Josef Newgarden had a slow final pit stop as he didn’t get the No. 2 Hitachi Team Penske Chevrolet close enough to the fueler for a clean fill, but he still managed to finish 10th and only lost 10 points to Ericsson. Newgarden will be the prohibitive favorite at this weekend’s doubleheader at Iowa Speedway, having won three of the past six series races, including the most recent in 2020.

A Busy Week Ahead

There is no rest for the weary as the NTT INDYCAR SERIES prepares for a spectacular weekend at Iowa Speedway.

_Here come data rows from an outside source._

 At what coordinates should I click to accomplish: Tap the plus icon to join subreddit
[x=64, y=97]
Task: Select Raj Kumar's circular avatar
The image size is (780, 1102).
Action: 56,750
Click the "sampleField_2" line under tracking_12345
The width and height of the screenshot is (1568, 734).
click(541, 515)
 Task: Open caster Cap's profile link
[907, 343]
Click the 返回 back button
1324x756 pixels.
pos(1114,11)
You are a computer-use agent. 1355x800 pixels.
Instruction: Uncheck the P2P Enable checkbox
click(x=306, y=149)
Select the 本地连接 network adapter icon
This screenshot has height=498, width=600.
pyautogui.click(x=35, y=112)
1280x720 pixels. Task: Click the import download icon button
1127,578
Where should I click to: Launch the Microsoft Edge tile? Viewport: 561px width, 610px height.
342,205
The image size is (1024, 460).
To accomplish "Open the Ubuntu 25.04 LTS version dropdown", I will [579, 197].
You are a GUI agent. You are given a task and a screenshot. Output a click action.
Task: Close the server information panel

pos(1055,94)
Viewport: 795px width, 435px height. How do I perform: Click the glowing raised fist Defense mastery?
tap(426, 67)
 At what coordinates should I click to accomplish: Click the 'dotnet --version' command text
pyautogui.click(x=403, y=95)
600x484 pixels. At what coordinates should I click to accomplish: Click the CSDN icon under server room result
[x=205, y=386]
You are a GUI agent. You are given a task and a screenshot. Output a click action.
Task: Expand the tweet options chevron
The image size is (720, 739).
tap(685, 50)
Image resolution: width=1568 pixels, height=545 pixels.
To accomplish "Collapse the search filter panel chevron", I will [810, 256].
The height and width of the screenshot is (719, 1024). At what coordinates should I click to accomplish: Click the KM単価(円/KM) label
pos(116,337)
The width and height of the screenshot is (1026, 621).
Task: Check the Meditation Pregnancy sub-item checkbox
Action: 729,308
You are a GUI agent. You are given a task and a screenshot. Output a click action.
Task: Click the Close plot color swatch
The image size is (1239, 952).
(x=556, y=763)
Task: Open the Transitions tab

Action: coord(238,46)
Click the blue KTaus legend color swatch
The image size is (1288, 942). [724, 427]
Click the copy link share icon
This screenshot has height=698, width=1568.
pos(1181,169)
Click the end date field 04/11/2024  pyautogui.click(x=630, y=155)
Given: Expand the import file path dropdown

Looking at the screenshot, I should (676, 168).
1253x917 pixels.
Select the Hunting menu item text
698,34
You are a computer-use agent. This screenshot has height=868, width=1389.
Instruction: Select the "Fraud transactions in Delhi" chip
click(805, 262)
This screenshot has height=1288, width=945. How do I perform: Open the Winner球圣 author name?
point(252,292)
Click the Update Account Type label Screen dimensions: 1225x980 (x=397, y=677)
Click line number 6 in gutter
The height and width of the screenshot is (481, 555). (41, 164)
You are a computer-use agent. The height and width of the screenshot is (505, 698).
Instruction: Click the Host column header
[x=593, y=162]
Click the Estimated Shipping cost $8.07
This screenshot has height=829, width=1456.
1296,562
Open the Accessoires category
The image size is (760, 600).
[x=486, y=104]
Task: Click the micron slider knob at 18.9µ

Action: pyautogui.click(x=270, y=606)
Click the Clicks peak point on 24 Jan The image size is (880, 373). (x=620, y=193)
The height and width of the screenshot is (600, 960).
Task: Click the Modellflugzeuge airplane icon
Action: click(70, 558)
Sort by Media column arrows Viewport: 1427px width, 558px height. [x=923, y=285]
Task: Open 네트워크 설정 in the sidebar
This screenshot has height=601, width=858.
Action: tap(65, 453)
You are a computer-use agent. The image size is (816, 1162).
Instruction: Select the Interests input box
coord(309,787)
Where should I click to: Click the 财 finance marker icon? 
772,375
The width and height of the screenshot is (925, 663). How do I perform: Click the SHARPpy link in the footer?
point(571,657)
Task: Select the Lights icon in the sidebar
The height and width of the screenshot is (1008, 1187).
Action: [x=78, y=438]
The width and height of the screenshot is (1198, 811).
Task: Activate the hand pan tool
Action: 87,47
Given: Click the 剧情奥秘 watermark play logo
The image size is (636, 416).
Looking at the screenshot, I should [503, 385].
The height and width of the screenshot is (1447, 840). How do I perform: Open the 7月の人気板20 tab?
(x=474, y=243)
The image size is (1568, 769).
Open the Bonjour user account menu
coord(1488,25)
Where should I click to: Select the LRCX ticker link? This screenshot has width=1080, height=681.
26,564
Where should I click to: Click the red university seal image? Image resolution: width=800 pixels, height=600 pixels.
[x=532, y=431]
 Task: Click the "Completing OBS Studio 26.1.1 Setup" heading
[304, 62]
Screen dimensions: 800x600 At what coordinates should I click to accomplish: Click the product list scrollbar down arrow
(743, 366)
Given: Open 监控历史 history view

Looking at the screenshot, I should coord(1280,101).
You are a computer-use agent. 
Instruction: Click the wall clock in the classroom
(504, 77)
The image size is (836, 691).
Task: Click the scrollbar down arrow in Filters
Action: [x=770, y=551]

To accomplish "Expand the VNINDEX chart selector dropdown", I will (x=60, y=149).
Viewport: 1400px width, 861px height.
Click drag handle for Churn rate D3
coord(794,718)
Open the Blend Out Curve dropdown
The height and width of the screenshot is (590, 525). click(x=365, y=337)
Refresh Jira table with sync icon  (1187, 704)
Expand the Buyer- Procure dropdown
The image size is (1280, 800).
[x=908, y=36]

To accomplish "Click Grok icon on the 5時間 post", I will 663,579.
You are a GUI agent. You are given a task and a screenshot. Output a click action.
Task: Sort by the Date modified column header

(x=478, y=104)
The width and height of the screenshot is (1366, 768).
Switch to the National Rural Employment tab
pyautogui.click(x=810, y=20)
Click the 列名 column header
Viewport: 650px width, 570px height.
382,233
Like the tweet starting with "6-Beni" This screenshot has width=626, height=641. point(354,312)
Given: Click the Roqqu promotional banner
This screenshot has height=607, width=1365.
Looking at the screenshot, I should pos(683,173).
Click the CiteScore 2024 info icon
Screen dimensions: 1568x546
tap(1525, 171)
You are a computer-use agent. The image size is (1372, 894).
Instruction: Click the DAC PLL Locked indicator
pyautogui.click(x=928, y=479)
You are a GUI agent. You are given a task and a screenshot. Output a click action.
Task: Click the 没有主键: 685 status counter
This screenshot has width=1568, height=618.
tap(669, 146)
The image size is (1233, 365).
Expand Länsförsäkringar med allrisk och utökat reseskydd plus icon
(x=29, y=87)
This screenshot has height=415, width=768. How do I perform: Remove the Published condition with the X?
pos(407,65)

Two series races will be featured alongside a standout list of concert performers and an Indy Lights Presented by Cooper Tires race as the NTT INDYCAR SERIES returns to the short track for the first time since the 2020 doubleheader – races won by Simon Pagenaud and Josef Newgarden.

Action begins Friday with an Indy Lights practice at 3:15 p.m. (ET). The NTT INDYCAR SERIES takes the track at 4:30 p.m. (ET) for its only practice of the weekend. There is no charge for admission on that day.

On Saturday, a single qualifying session for both NTT INDYCAR SERIES races will be held at 10:30 a.m. (ET). The 75-lap Indy Lights race follows at 12:15 p.m. (ET) with a Tim McGraw concert thereafter.

The 250-lap Hy-Vee 250 presented by Doordash rolls off at 4 p.m. (ET) Saturday on NBC and the INDYCAR Radio Network with a Florida Georgia Line concert capping the festivities.

On Sunday, Gwen Stefani begins the show with a concert at 1 p.m. (ET) followed by the second NTT INDYCAR SERIES race of the weekend, the 300-lap Hy-Vee Salute to Farmers 300 presented by Google at 3 p.m. (again on NBC and the INDYCAR Radio Network). Blake Shelton completes the event with a concert following the race.

The Iowa Speedway doubleheader is part of the NTT INDYCAR SERIES’ stretch of five races in four weekends. After the trip to Newton, the series returns to Indianapolis Motor Speedway for the Gallagher Grand Prix on the road course on Saturday, July 30 and the Big Machine Music City Grand Prix on the streets of Nashville on Sunday, Aug. 7.